[Dataset items]
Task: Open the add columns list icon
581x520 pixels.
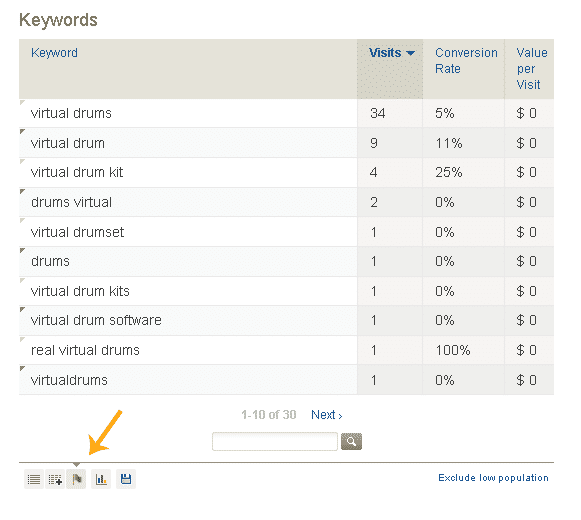Action: pyautogui.click(x=55, y=479)
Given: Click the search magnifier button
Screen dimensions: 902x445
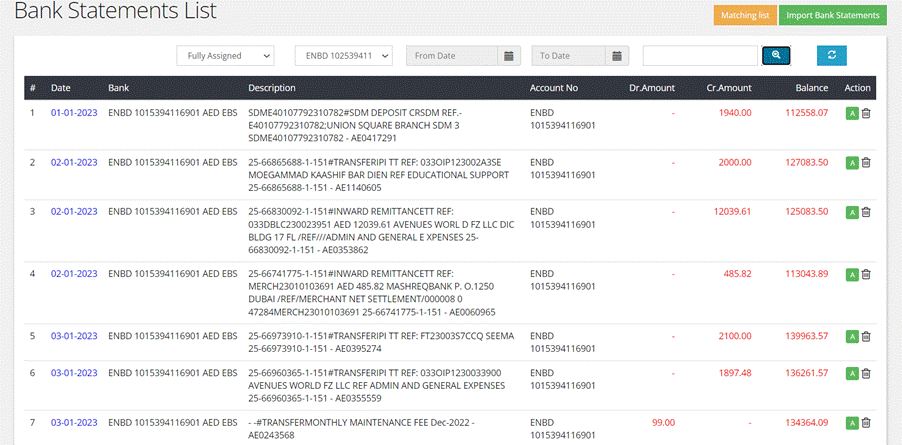Looking at the screenshot, I should (x=776, y=56).
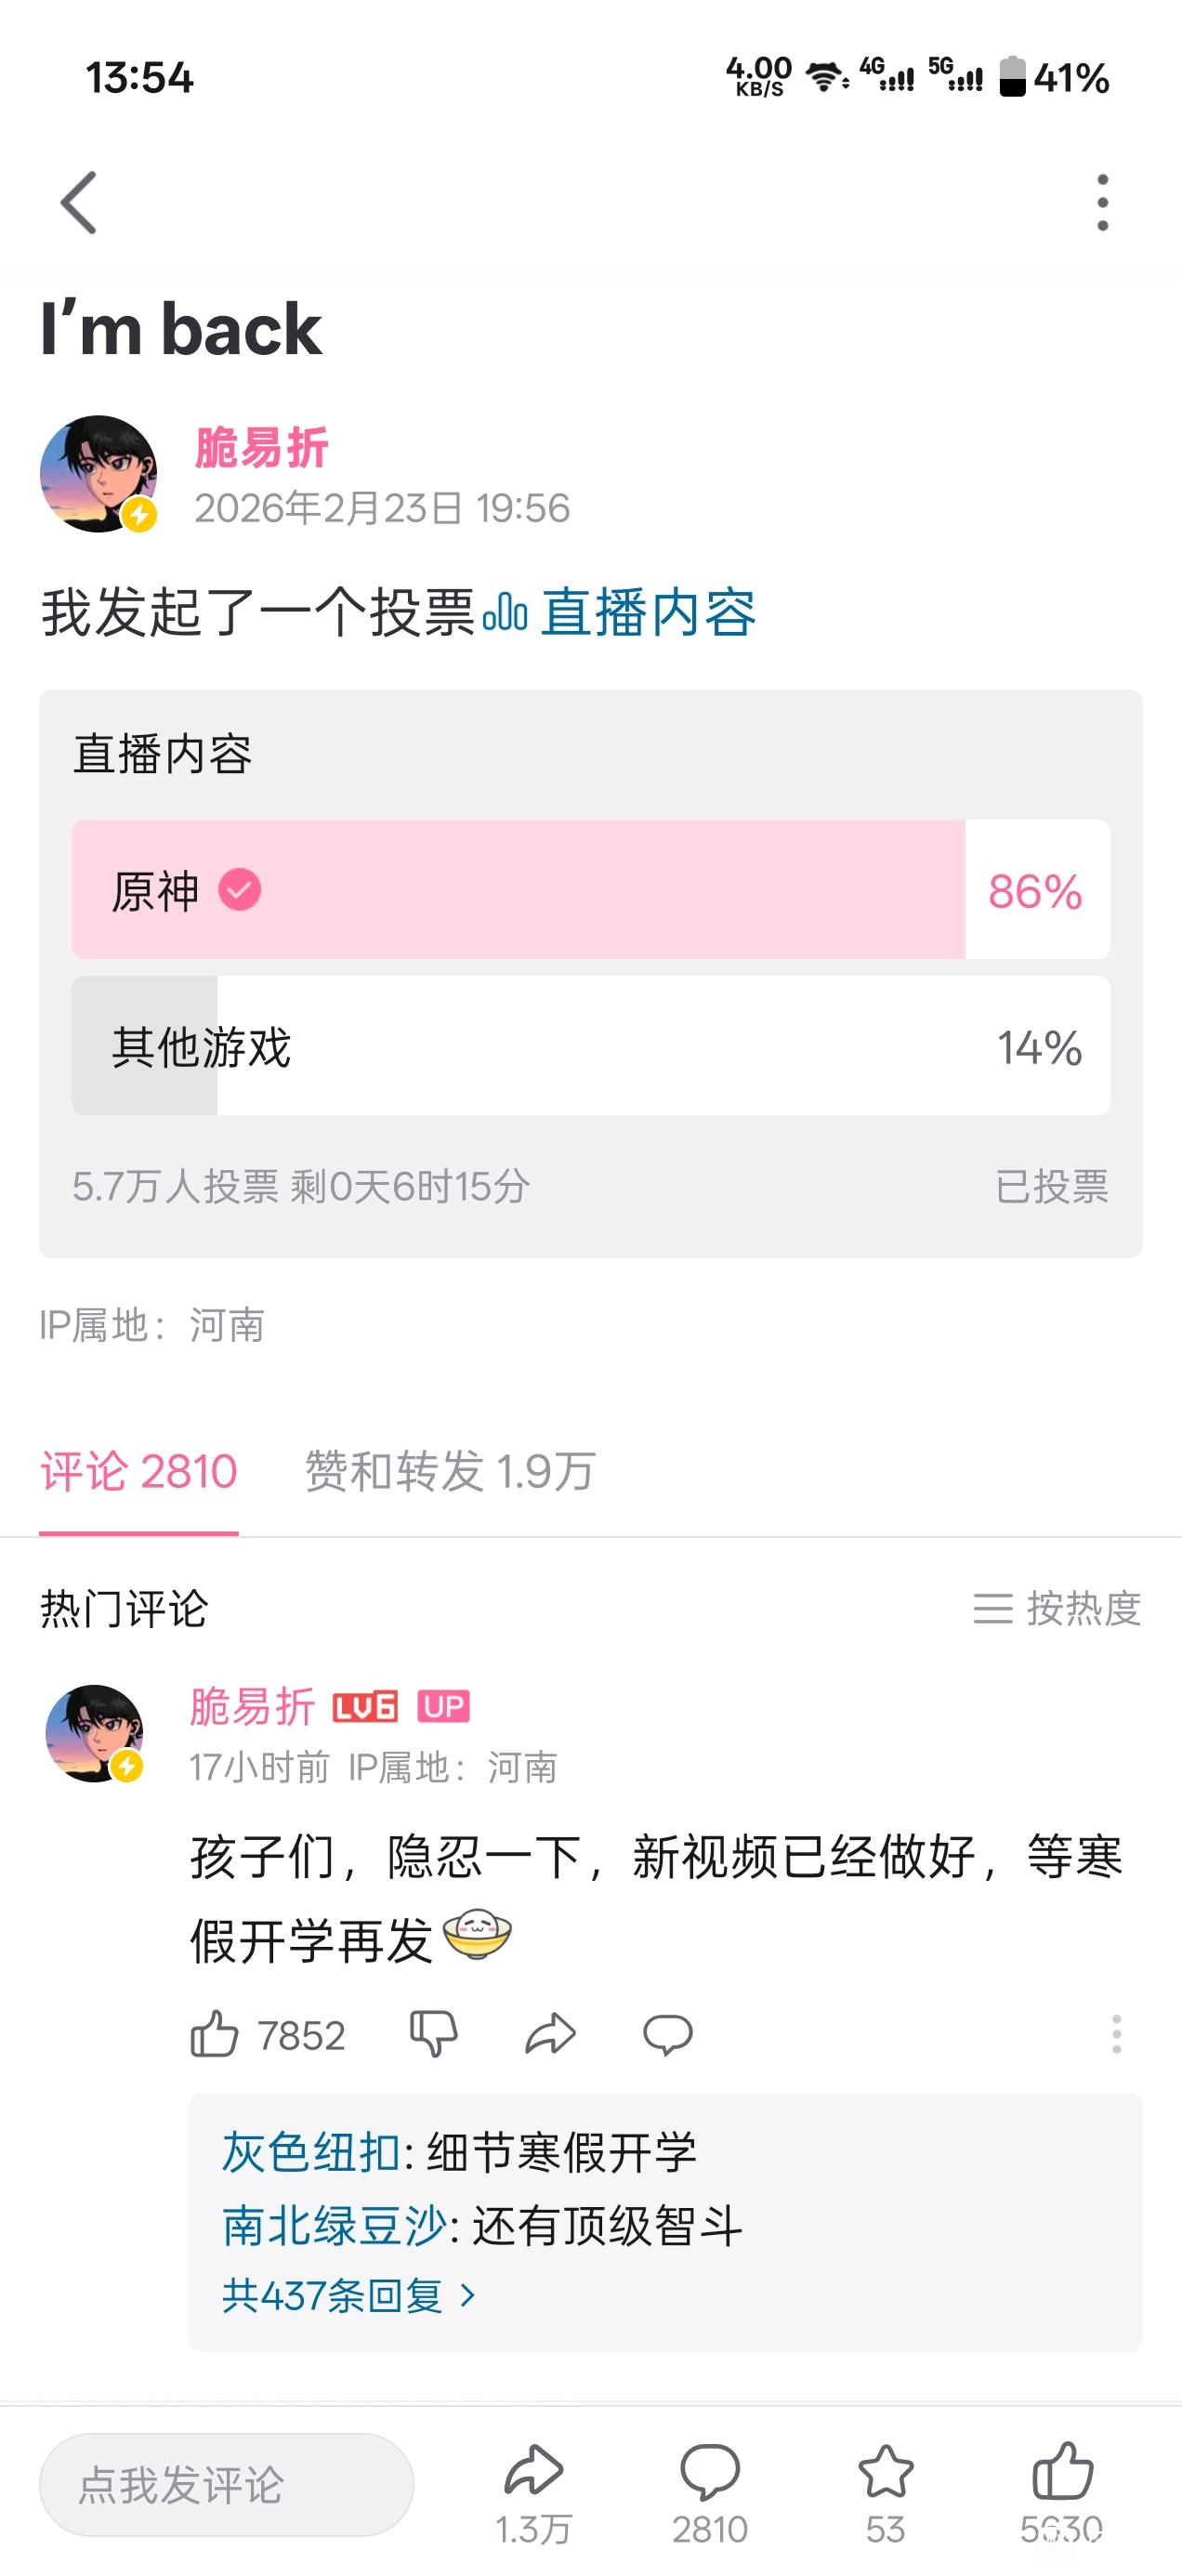Open the top comment's three-dot menu
Viewport: 1182px width, 2576px height.
click(x=1116, y=2035)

- Required action
Set all of the records down once more, letter for letter, with the images removed.

- Solution for this problem
Task: Open the add columns list icon
581x520 pixels.
Action: pyautogui.click(x=55, y=479)
Given: Click the search magnifier button
Screen dimensions: 902x445
Looking at the screenshot, I should (x=776, y=56).
Open the top comment's three-dot menu
Viewport: 1182px width, 2576px height.
click(x=1116, y=2035)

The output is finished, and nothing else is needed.